Public Transit


Councilman, mayoral hopeful David Mann flips, proposes alternate plan to reopen streetcar

Current plan would use city earnings tax
Posted at 2:13 PM, Jul 23, 2020
and last updated 2020-07-24 10:04:27-04

CINCINNATI — City Councilman, mayoral hopeful and political veteran David Mann said Thursday he has a different plan to reopen Cincinnati's streetcar than what the council approved last month -- a plan the mayor immediately vetoed.

The Cincinnati Bell Connector closed to passenger service in the wake of the COVID-19 pandemic. In the time since, it has run on a skeleton operating budget in order to maintain the vehicles' mechanical and technical integrity.

During its final hours of budget negotiations in late June, City Council approved 7-2 an ordinance that would use a residual portion of the 0.3% share of the city's earnings tax to cover the streetcar's looming funding gap and reopen to passengers.

The 0.3% of the earnings tax, which was enacted in the 1970s as Cincinnati Metro bus service's primary funding source, will expire in October after Hamilton County voters approved Issue 7. The ballot measure will shift Metro's funding burden from the city to the county, in the form of a new 0.8% county-wide sales tax levy.

In June, Mann voted in favor of that plan, proposed by fellow councilman Chris Seelbach. Thursday, Mann announced he had changed his thinking and would prefer to fund reopening the streetcar to passenger service using unappropriated general fund dollars.

"We must not use SORTA transit funds to operate the streetcar," Mann wrote in a statement Thursday.

The amount of earnings tax revenue left over after SORTA moves to sales tax revenue in October remains unknown; Mayor John Cranley has conjectured it could be several million dollars. The city administration is facing a budget shortfall of tens of millions of dollars for fiscal year 2021 as a result of diminished tax revenue brought on by the pandemic.

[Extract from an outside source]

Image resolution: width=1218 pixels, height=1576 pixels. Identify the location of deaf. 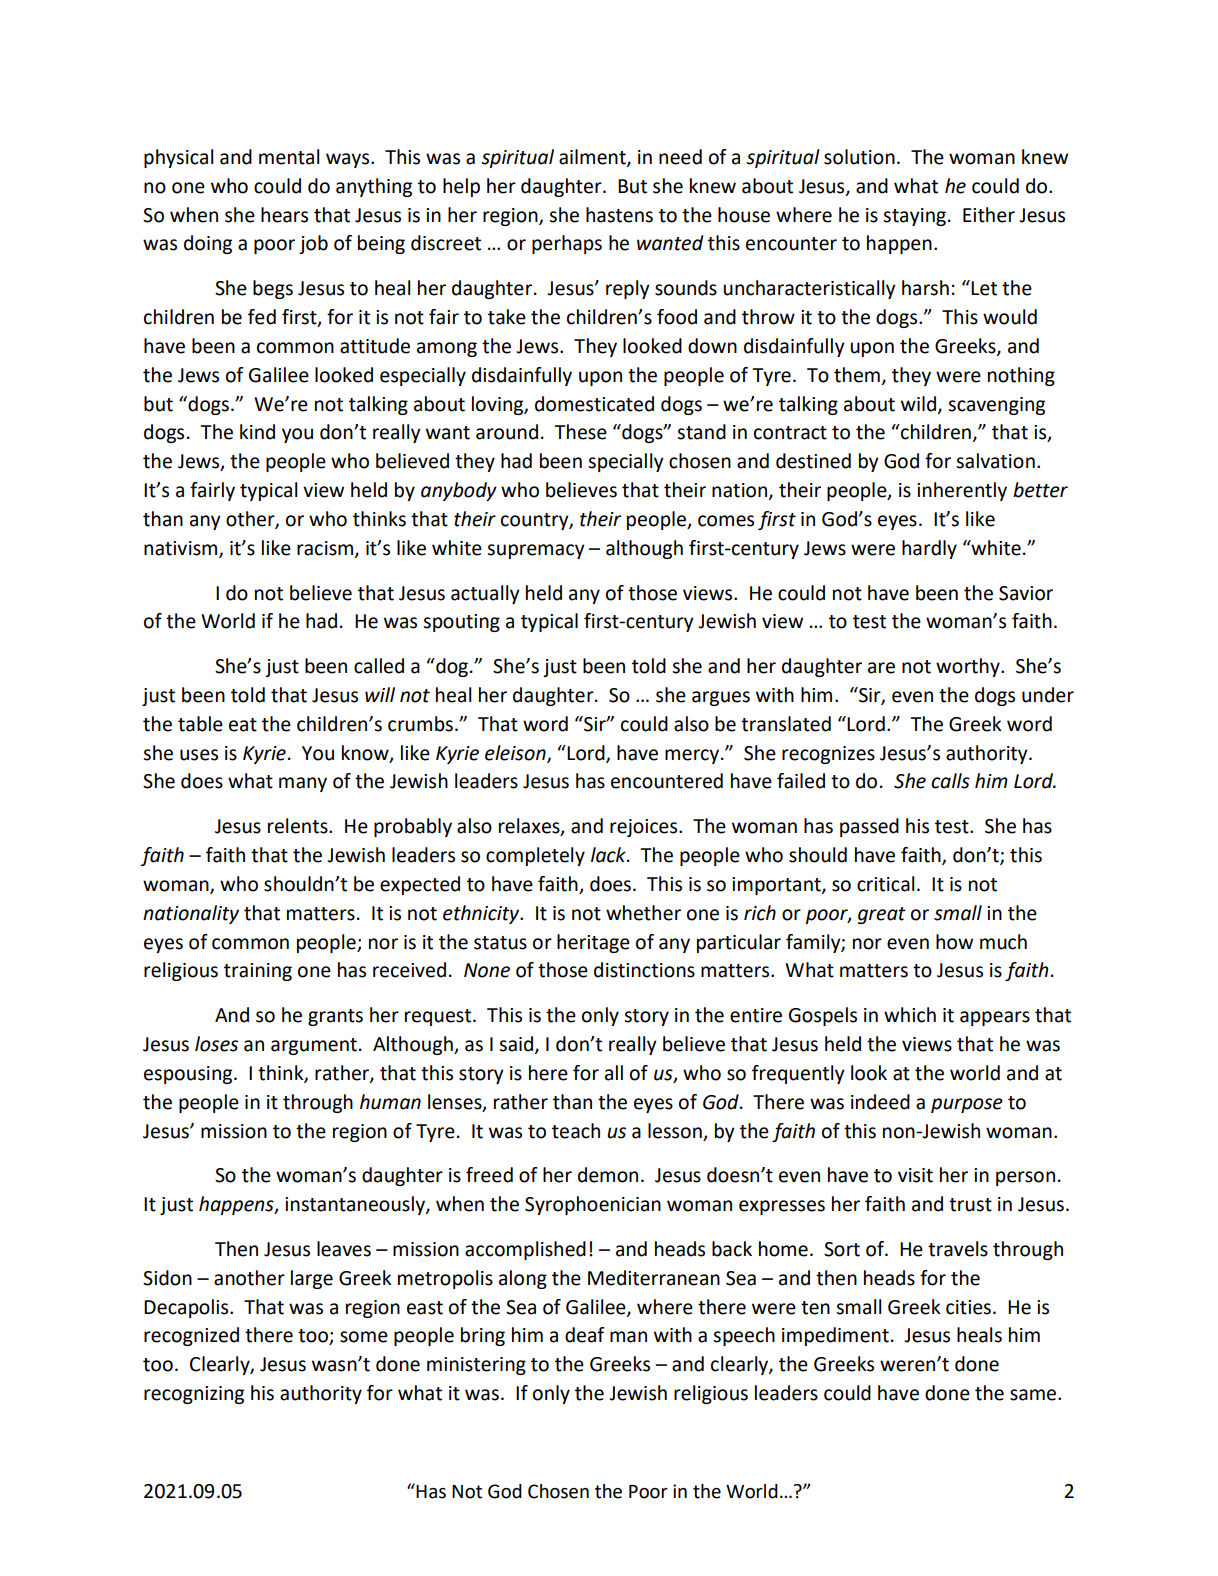
(585, 1335).
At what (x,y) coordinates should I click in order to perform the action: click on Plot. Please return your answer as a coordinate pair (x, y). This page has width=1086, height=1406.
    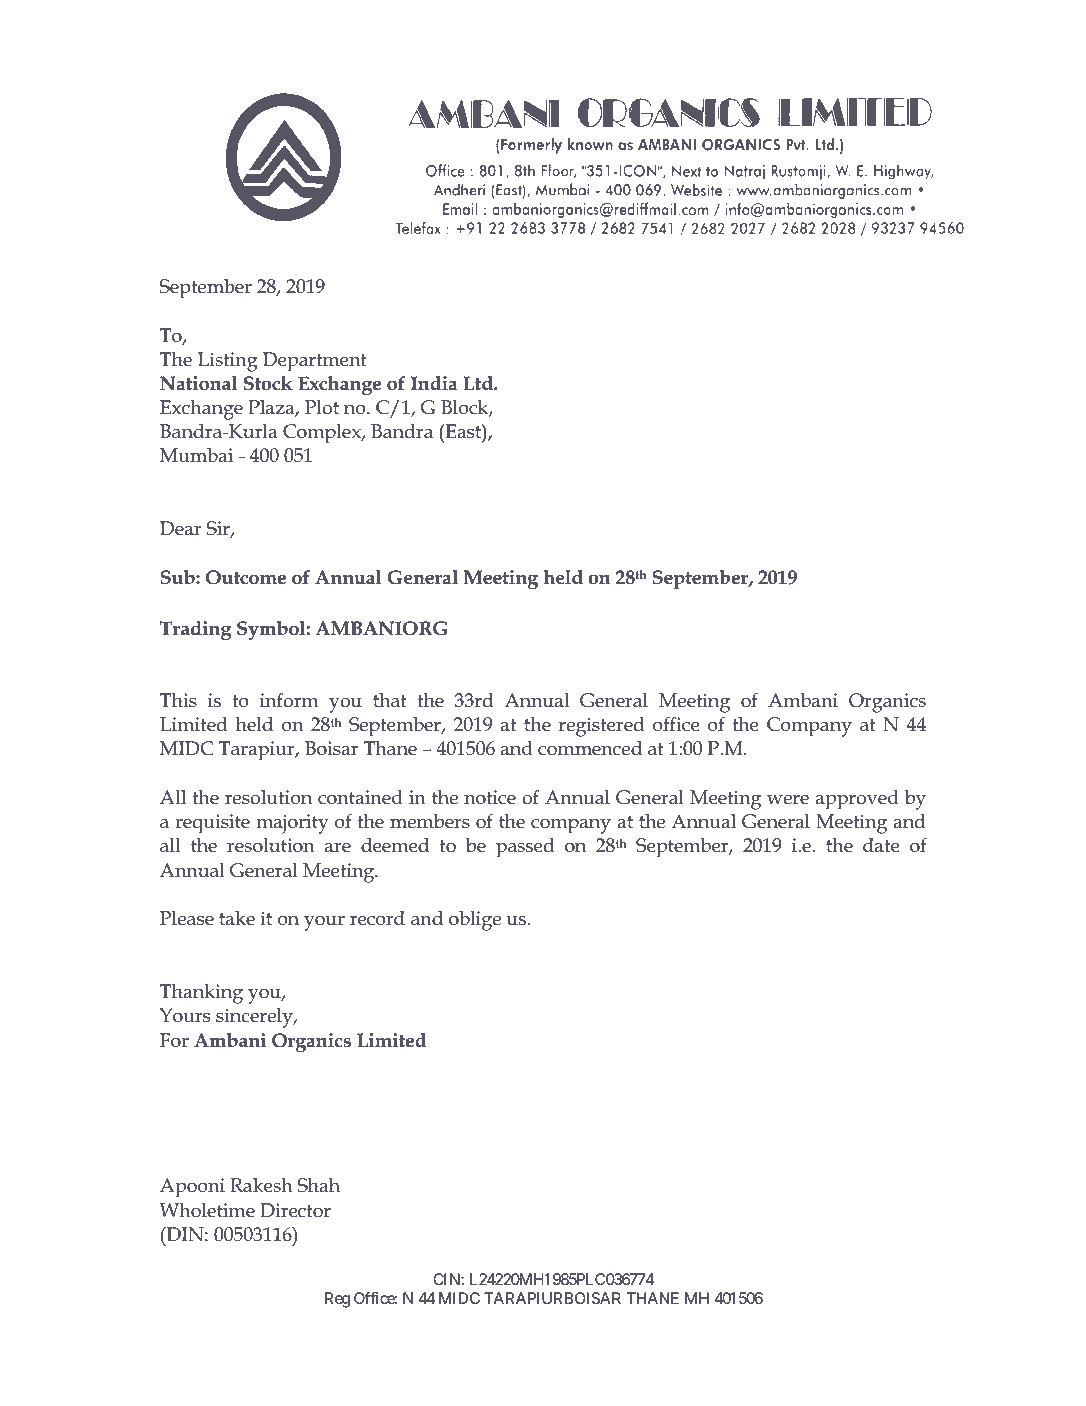
    Looking at the image, I should click on (322, 407).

SORTA will begin collecting sales tax revenue for Cincinnati Metro in October, but those funds won't be available to the transit agency until January 2021.

"The (earnings tax) transit fund dollars should remain available for bus passengers as SORTA moves from the transit fund generated by the earnings tax to receipts from the newly approved sales tax," Mann wrote.

Seelbach told WCPO via text message late Thursday afternoon that he had no comment on Mann's proposal at that time.

Without another reversal on the initial vote in June, City Council could still override Cranley's initial veto at its next regularly scheduled meeting, set for Aug. 5.

Mann said he plans to introduce his ordinance at the Aug. 3 hearing of the budget committee, which he currently chairs.